Isoniazid hepatoxicity: the relationship between covalent binding and metabolism in vivo.

The relationship between the hepatotoxicity and metabolism of isoniazid and its metabolites, acetylisoniazid and acetylhydrazine, has been investigated. Toxic doses of acetylisoniazid and acetylhydrazine, radiolabeled in the acetyl group, were found to bind covalently to liver protein in vivo. This binding was mediated by the microsomal enzyme system as indicated by the effects of pretreatments altering the activity of these enzymes.

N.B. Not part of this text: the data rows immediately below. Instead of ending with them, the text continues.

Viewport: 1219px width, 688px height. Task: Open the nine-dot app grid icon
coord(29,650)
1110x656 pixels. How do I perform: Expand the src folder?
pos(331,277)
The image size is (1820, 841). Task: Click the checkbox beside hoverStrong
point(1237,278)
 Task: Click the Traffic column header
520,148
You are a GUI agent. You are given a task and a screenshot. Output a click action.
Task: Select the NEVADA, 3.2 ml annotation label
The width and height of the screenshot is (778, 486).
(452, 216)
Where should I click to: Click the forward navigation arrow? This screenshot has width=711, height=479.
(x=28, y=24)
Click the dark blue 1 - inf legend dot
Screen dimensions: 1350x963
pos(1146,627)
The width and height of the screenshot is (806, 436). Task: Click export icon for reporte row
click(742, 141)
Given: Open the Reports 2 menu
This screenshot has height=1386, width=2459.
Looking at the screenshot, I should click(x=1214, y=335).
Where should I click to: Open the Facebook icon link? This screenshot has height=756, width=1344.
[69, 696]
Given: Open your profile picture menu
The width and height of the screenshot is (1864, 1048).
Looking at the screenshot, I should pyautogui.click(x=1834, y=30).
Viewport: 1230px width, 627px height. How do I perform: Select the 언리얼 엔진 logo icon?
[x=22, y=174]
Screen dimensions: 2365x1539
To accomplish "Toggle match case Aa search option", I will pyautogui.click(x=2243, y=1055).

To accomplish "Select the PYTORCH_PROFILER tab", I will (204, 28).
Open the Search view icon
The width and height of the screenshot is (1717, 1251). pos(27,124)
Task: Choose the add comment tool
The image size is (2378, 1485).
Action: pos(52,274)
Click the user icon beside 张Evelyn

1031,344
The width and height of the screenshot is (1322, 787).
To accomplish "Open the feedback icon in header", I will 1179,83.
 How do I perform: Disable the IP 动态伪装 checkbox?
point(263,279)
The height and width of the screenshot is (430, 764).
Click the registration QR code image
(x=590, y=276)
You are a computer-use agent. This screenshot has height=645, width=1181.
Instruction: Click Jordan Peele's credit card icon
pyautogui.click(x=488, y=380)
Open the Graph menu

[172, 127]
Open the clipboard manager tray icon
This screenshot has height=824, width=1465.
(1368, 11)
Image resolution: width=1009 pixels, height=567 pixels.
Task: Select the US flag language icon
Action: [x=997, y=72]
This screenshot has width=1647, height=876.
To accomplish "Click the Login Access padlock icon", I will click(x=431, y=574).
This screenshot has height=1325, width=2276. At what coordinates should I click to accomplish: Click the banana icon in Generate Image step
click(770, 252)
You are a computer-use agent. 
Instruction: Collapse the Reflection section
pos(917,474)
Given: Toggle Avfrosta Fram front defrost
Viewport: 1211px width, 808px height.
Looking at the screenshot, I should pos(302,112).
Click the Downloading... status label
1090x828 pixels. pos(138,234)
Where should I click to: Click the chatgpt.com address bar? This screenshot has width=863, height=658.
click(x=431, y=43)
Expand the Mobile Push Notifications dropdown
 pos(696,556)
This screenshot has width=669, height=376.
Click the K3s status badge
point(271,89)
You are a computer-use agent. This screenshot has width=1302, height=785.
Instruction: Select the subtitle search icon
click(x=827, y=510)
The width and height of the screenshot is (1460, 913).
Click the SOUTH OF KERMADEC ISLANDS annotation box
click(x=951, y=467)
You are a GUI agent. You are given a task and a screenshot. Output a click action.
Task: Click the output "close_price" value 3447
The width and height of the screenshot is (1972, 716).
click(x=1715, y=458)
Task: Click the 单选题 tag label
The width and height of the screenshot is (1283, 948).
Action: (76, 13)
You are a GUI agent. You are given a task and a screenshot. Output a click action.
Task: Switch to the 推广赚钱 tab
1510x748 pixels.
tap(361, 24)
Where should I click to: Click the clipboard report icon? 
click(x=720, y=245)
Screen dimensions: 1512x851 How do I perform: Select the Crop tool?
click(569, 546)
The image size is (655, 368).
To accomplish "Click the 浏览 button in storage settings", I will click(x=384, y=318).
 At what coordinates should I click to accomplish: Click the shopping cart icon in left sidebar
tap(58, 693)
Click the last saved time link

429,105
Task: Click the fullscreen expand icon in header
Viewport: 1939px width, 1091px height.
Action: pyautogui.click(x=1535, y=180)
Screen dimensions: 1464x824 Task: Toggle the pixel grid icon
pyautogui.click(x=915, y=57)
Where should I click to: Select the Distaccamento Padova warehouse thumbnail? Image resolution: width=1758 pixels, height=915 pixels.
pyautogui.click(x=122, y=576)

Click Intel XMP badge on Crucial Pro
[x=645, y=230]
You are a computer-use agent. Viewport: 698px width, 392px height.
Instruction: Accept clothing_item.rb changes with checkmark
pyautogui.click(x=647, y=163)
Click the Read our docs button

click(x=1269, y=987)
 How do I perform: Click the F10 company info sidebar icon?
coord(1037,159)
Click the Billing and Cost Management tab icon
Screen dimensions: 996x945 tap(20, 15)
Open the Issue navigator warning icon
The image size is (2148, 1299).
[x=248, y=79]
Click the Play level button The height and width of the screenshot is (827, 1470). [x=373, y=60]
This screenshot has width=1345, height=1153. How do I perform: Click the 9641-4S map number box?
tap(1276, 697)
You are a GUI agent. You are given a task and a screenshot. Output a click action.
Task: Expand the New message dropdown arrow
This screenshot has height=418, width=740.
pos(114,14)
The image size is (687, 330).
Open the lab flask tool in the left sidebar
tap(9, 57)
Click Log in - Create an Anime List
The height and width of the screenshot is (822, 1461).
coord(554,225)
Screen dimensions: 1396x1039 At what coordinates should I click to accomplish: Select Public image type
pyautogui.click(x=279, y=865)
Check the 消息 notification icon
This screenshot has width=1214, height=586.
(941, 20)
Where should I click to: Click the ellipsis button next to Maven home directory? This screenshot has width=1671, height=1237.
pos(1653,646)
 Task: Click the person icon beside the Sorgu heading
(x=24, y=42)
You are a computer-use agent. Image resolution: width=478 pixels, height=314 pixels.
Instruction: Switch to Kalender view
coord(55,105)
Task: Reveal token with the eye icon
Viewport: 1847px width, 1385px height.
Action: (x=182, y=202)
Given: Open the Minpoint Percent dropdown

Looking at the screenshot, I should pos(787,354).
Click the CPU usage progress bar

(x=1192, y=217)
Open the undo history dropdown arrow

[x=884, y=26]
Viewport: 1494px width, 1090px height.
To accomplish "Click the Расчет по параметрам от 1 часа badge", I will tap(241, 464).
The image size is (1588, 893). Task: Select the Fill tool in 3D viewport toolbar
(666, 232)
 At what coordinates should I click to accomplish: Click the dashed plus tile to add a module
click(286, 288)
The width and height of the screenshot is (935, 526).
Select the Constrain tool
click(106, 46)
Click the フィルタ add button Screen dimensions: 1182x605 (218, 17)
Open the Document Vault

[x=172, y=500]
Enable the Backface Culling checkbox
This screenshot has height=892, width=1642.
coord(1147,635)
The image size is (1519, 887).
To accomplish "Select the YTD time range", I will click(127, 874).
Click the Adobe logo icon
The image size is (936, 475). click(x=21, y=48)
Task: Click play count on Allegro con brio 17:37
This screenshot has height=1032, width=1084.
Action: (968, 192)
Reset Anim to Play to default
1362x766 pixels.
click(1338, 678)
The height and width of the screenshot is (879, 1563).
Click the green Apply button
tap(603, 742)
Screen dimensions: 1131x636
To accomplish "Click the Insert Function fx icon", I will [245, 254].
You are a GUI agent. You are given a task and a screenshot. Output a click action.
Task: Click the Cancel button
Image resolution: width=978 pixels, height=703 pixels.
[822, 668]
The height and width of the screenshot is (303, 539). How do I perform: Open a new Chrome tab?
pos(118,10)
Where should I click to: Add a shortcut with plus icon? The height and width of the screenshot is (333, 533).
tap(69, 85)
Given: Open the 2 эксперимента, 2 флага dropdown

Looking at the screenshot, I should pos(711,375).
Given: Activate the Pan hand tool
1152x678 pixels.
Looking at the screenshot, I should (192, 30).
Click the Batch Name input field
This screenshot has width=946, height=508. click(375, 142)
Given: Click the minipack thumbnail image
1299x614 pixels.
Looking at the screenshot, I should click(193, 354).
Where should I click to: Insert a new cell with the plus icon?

Metabolic studies revealed that the pretreatments increased the metabolism of the acetylhydrazine moiety of acetyl-labeled acetylisoniazid and of acetylhydrazine itself by the microsomal enzyme system. Pretreatment with the acyl amidase inhibitor, bis-p-nitrophenyl phosphate, inhibited the hydrolysis of acetylisoniazid to isonicotinic acid plus acetylhydrazine and concomitantly decreased the covalent binding of acetyl-labeled acetylisoniazid. The changes in the metabolism of isoniazid, acetylisoniazid and acetylhydrazine effected by various pretreatments paralleled changes in the severity of the hepatic necrosis caused by the compounds. These results strongly suggest that acetylhydrazine is the metabolite responsible for the hepatic necrosis caused by isoniazid and that mirosomal metabolism of acetylhydrazine in vivo leads to the production of a reactive acylating species capable of reacting covalently with tissue macromolecules.